Problem details: Here is a block of records. Copy every line in it that includes "computer".
___ Information shown
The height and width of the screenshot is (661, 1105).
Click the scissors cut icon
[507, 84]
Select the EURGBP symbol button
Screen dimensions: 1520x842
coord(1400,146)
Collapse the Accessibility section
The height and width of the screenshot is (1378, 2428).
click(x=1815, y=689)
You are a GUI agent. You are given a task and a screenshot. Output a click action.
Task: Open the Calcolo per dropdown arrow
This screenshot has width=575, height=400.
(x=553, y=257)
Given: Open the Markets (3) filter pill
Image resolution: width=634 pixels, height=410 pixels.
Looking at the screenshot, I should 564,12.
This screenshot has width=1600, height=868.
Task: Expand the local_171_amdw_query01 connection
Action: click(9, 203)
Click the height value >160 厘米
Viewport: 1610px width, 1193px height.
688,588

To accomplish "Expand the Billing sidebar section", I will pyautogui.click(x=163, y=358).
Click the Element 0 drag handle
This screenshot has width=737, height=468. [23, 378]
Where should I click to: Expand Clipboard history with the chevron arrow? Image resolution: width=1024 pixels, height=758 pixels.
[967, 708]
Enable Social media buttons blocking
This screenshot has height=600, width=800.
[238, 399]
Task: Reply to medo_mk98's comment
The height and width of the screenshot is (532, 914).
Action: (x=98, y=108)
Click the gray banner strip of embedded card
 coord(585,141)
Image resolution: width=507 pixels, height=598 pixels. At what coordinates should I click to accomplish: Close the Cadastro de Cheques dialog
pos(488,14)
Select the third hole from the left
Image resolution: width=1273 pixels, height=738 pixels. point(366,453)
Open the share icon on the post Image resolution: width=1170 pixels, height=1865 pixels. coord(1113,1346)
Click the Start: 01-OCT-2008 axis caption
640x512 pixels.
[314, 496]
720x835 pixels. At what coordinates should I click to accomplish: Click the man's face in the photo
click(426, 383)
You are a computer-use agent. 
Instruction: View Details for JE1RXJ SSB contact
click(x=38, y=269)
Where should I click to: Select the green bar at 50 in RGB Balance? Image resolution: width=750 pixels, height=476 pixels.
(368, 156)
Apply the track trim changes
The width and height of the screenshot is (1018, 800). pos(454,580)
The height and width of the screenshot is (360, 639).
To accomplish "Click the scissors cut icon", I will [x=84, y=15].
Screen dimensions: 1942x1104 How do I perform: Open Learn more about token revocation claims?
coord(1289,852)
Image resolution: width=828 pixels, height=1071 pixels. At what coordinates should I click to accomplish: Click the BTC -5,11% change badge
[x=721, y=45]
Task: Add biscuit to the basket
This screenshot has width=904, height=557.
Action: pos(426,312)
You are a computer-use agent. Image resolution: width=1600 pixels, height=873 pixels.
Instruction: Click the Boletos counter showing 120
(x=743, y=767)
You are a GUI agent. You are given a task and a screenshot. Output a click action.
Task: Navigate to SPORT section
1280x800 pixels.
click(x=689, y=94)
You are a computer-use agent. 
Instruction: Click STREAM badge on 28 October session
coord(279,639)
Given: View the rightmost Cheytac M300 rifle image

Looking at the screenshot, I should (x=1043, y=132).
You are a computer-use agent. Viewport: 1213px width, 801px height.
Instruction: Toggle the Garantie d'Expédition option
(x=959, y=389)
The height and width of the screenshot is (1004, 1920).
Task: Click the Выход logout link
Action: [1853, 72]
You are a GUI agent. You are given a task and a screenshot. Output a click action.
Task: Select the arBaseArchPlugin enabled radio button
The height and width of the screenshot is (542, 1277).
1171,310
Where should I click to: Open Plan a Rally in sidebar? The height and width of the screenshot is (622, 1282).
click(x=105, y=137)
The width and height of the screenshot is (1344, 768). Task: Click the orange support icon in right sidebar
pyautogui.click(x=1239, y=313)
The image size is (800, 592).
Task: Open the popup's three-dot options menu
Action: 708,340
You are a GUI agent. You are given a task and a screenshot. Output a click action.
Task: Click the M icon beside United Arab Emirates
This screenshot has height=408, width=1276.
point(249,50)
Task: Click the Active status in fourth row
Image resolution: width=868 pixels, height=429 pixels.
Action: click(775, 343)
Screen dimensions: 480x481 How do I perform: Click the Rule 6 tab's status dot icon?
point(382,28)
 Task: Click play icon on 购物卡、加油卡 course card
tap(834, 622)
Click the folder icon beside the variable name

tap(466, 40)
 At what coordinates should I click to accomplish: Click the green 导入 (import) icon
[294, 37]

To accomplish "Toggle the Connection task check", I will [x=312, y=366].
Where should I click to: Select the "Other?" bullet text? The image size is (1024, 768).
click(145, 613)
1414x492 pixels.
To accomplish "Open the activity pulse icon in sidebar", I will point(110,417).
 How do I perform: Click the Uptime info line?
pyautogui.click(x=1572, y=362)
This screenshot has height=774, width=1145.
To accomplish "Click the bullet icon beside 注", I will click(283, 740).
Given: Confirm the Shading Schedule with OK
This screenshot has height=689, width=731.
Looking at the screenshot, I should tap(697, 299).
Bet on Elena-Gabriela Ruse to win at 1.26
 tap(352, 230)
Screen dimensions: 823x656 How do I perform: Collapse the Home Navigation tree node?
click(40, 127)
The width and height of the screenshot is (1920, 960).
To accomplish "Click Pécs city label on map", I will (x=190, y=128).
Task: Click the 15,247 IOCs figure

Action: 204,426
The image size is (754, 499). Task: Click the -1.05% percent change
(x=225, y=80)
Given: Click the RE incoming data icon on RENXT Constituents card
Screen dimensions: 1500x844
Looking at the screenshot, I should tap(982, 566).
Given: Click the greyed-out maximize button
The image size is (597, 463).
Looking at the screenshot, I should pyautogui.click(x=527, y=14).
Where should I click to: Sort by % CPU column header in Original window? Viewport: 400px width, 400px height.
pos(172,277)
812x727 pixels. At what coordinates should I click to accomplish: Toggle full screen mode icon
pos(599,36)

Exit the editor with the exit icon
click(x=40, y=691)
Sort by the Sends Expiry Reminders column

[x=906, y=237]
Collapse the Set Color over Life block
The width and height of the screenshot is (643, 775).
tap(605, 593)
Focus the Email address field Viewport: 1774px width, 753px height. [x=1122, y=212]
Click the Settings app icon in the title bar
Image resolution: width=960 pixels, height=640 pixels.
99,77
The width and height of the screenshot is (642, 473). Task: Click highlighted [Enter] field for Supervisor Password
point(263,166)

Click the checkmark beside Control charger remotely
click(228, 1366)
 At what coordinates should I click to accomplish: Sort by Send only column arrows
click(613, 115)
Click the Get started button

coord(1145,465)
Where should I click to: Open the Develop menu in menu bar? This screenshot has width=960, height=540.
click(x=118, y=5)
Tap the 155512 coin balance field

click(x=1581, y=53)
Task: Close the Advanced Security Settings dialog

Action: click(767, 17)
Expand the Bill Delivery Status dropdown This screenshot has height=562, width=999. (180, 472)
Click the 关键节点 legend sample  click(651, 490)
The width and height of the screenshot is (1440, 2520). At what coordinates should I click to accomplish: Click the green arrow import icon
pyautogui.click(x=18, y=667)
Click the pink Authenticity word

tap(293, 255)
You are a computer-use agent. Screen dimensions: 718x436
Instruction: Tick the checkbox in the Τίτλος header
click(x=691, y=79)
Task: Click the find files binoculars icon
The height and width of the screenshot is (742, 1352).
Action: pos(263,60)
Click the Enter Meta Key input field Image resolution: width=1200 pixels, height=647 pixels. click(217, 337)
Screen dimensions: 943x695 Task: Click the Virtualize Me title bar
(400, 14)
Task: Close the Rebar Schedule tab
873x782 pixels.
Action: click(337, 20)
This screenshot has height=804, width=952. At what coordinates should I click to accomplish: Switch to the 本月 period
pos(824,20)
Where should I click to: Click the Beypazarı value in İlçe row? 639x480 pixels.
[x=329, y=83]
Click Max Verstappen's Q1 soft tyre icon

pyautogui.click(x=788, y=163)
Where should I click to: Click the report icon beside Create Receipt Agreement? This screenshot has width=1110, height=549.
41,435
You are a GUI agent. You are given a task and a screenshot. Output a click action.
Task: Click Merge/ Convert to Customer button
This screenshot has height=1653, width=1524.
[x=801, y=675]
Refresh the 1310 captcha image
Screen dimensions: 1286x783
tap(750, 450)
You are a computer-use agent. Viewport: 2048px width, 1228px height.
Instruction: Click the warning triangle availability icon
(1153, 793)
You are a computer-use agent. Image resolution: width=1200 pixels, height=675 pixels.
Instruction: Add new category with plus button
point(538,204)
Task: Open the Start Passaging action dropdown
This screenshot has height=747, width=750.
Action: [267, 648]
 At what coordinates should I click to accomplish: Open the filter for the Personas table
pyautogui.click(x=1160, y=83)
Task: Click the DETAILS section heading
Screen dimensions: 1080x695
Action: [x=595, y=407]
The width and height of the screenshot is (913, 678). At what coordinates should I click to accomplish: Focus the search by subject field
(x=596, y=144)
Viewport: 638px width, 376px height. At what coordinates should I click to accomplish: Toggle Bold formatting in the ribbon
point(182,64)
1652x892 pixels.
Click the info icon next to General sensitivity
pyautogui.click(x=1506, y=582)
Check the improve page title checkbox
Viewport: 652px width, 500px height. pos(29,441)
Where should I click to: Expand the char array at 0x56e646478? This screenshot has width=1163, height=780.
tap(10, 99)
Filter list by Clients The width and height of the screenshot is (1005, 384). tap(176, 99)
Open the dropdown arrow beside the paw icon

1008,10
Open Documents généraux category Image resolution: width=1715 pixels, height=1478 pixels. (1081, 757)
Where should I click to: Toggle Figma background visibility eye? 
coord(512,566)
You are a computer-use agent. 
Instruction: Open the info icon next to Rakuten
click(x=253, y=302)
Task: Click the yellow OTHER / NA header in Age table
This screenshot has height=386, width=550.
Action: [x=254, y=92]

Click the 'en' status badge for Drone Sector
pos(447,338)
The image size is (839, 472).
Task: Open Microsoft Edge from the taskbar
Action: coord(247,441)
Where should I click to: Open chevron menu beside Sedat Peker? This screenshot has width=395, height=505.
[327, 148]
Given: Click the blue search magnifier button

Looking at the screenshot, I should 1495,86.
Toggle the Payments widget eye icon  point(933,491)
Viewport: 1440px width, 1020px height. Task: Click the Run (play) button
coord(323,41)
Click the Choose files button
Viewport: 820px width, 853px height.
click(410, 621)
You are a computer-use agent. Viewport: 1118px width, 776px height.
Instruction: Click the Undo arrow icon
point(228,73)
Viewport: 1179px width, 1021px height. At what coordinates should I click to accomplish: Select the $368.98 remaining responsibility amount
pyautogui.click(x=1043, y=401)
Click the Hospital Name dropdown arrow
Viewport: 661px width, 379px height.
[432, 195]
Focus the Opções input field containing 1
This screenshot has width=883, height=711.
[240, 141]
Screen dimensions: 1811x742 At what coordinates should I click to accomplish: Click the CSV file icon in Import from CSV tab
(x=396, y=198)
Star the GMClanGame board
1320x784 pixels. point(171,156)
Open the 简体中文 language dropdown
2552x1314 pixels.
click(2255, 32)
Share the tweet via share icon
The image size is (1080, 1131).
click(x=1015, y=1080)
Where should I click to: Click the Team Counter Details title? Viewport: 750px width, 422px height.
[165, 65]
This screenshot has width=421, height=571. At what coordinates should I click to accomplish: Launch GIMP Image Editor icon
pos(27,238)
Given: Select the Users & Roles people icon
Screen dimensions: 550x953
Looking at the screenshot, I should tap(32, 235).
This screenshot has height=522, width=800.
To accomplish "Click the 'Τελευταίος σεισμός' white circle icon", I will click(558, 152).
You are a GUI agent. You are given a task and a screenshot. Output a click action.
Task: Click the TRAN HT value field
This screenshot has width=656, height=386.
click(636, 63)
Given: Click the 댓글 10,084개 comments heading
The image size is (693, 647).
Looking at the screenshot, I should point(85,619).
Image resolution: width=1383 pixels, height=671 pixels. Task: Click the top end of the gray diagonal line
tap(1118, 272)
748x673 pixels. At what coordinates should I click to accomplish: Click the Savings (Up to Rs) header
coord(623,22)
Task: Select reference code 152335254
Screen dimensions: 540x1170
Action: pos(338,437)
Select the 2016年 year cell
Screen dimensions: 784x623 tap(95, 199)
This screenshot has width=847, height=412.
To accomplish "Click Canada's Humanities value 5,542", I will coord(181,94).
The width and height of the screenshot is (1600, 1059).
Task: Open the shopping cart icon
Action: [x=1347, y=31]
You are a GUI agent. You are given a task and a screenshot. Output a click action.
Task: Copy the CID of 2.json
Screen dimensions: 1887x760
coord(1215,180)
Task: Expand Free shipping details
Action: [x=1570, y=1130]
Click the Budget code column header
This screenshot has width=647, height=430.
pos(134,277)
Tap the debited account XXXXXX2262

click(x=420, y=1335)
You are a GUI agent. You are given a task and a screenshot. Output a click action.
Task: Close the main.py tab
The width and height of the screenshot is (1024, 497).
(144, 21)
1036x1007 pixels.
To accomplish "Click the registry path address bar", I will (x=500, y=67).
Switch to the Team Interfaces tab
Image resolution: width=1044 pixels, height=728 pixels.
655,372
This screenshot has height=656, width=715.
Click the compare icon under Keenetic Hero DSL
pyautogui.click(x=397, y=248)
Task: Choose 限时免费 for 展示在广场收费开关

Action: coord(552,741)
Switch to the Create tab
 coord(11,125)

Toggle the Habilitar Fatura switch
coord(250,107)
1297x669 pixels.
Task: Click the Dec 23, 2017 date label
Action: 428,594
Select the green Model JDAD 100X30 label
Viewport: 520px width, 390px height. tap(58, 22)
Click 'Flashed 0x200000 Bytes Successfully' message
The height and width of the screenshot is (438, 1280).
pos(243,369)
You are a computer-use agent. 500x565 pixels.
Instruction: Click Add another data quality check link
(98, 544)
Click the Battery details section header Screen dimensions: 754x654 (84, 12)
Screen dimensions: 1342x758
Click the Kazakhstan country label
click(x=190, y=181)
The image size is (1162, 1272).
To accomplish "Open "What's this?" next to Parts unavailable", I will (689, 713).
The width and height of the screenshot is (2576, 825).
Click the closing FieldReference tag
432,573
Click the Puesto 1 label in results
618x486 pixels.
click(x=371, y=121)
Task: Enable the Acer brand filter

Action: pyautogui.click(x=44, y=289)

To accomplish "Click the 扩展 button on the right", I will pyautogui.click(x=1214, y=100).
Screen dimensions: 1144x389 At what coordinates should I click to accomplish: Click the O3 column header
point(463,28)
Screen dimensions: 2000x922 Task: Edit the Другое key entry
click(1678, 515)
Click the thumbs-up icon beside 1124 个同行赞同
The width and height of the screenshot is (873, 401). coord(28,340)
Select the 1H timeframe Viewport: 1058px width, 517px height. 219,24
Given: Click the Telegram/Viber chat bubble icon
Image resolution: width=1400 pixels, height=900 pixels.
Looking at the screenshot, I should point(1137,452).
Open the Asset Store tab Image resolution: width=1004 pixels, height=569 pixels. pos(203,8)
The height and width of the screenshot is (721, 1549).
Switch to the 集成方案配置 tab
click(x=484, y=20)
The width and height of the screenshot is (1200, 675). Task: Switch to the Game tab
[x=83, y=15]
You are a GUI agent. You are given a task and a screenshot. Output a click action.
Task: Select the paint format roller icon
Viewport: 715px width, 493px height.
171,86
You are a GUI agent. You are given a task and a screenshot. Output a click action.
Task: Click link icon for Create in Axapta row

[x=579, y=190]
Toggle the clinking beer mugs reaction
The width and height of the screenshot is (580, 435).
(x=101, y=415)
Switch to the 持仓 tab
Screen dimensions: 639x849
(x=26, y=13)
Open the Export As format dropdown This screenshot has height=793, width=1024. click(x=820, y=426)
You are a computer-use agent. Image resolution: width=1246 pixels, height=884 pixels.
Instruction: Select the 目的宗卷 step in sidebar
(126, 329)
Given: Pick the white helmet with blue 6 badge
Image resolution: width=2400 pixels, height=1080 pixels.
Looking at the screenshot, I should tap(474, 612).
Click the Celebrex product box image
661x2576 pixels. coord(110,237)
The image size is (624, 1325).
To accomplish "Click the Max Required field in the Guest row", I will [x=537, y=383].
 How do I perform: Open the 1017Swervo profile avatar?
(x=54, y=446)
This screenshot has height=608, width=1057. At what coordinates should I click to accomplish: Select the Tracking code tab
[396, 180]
______
Result:
You are a computer-use agent. 
You are a computer-use agent. Image resolution: width=1600 pixels, height=873 pixels.
You are a computer-use agent. 
You are a computer-use agent. Viewport: 1213px width, 801px height.
You are a computer-use agent. Screen dimensions: 718x436
You are a computer-use agent. Viewport: 2048px width, 1228px height.
You are a computer-use agent. Image resolution: width=1200 pixels, height=675 pixels.
You are a computer-use agent. 
You are a computer-use agent. Viewport: 1118px width, 776px height.
You are a computer-use agent. 500x565 pixels.
You are a computer-use agent. Image resolution: width=1246 pixels, height=884 pixels.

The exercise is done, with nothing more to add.